Il y avait beaucoup d’arbustes d’ornement, sur un petit pré en aval de la rivière, près de Murat, qui est revenu en friche par la suite. Le domaine comportait aussi un pré de 13 ha qui longeait la rivière, et où était parfois mise une jument. Au fond du pré se trouvait un verger fruitier. Comme la Corrèze était une région d’élevage, beaucoup de fils de paysans venaient suivre la formation de l’école d’horticulture, qui s’était dotée d’une étable avec des vaches laitières. Sur la rivière, il y avait une petite usine électrique qui alimentait l’école et les installations. Un jardin botanique avait été aménagé sur une petite île formée derrière l’usine. En 1946, il y avait une serre, et trois ont été rajoutées quelques années plus tard.

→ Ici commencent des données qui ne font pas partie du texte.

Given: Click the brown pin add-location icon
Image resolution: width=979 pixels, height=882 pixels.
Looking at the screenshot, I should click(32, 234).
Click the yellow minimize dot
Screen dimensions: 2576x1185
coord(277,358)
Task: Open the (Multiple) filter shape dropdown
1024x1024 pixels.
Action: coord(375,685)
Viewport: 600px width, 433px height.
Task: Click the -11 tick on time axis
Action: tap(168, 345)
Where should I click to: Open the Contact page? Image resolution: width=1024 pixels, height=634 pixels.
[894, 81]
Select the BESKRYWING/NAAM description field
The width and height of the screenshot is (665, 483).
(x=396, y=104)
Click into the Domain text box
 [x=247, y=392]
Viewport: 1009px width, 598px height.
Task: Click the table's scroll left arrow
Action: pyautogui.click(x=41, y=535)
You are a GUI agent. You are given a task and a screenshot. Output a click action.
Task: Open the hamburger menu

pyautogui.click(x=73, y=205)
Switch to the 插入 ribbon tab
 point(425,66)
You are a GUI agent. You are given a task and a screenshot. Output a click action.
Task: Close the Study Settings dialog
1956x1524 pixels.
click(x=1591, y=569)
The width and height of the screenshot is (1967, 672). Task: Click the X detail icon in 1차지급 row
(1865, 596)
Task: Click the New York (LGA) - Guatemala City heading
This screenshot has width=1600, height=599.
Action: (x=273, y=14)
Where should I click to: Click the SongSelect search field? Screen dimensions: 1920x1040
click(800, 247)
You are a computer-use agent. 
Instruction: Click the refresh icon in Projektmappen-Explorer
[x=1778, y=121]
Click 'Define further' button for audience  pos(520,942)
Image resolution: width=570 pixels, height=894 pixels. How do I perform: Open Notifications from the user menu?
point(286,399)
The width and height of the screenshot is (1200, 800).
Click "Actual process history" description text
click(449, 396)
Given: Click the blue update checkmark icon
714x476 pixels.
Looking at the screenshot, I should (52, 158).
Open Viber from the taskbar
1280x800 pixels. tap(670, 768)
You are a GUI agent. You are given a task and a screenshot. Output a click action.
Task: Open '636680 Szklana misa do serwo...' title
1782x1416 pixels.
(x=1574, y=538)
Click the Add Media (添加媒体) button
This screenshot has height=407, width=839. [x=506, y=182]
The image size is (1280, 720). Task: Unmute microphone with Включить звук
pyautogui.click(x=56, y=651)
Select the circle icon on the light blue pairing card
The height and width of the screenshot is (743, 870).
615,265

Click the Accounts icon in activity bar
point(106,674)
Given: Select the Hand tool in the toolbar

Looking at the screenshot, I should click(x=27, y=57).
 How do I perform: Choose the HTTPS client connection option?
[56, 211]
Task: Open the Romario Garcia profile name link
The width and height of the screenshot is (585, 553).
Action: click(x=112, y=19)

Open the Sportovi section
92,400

Après être sorti premier de sa promotion, René Vallet travaille dans l’entreprise familiale à Déols pendant un an environ, puis effectue son service militaire du 15/10/1951 au 06/04/1953 (18 mois) dans les transmissions, à Laval, Rennes, Blois et de nouveau Rennes. Il effectuera par la suite deux « périodes » de deux ou trois jours.

Après le service militaire, il retourne travailler pour ses parents, avant de reprendre l’entreprise familiale à son compte, à 39 ans, après le décès de sa mère et la retraite de son père. La propriété consistait en un terrain d’environ 0,5 ha, trois grandes serres, deux petites, une tonne à eau, deux bassins. Au départ, les fleurs et plantes, cultivées ou achetées, étaient vendues dans l’entrée de la maison familiale. Quand il a repris l’entreprise, René Vallet a fait construire un magasin, puis un tunnel d’abri pour les plantes. Il cultivait des fleurs à couper et des plantes en pot, d’extérieur et d’intérieur, et en achetait. Par exemple, on achetait des azalées de Belgique, des œillets de Nice en hiver … Les cyclamens étaient semés, les chrysanthèmes cultivés. Pour certaines plantes c’était mixte : par exemple, les hortensias étaient achetés en « plant sec » et mis à fleurir ; pour les glaïeuls et jacinthes, on achetait des oignons qu’on plantait.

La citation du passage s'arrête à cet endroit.